A Bayesian Adaptive Dose Selection Procedure with an Overdispersed Count Endpoint.

Adaptive trial designs can considerably improve upon traditional designs, by modifying design aspects of the ongoing trial, like early stopping, adding, or dropping doses, or changing the sample size. In the present work, we propose a two-stage Bayesian adaptive design for a Phase IIb study aimed at selecting the lowest effective dose for Phase III. In this setting, efficacy has been proved for a high dose in a Phase IIa proof-of-concept study, but the existence of a lower but still effective dose is investigated before the scheduled Phase III starts. In the first stage, we randomize patients to placebo, maximal tolerated dose, and one or more additional doses within the dose range.

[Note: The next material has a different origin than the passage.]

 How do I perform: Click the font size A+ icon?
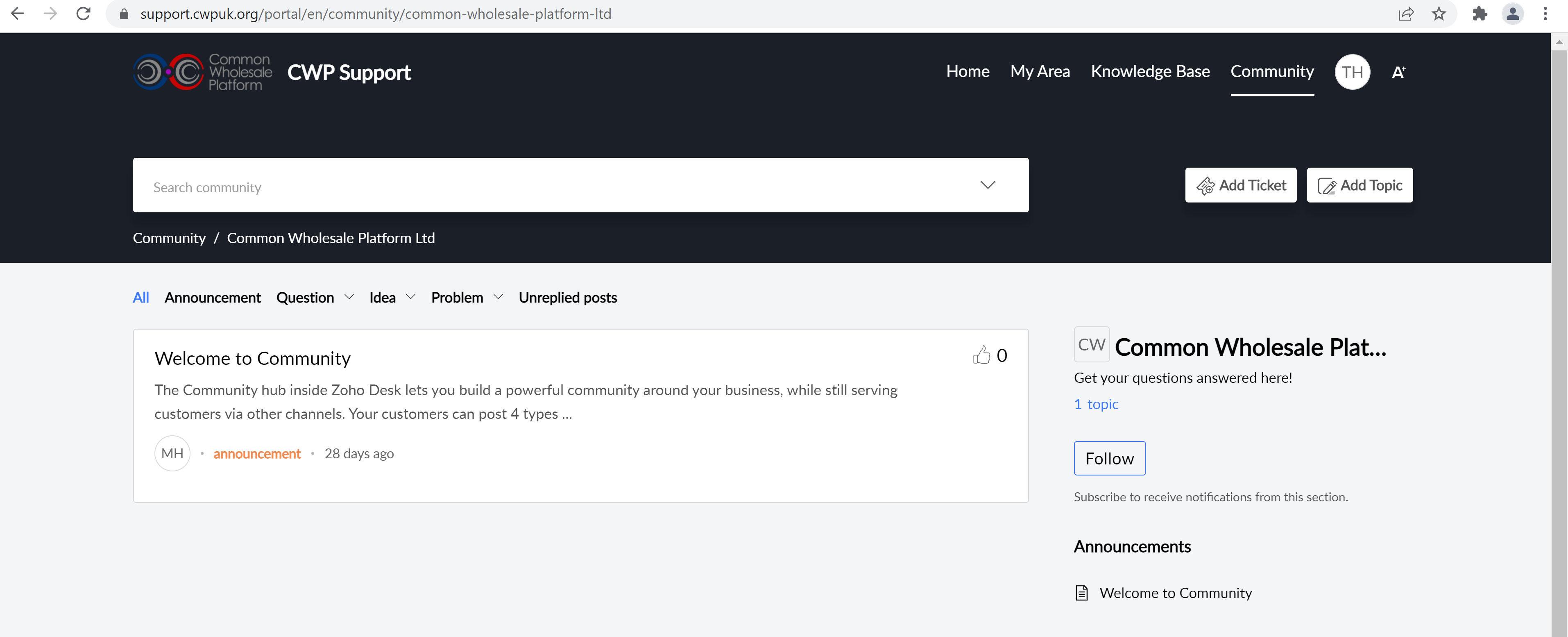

Based on an interim analysis, we either stop the study for futility or success or continue the study to the second stage, where newly recruited patients are allocated to placebo, some fairly high dose, and one additional dose chosen based on interim data. At the interim analysis, we use the criteria based on the predictive probability of success to decide on whether to stop or to continue the trial and, in the latter case, which dose to select for the second stage. Finally, we will select a dose as lowest effective dose for Phase III either at the end of the first stage or at the end of the second stage. We evaluate the operating characteristics of the procedure via simulations and present the results for several scenarios, comparing the performance of the proposed procedure to those of the non-adaptive design.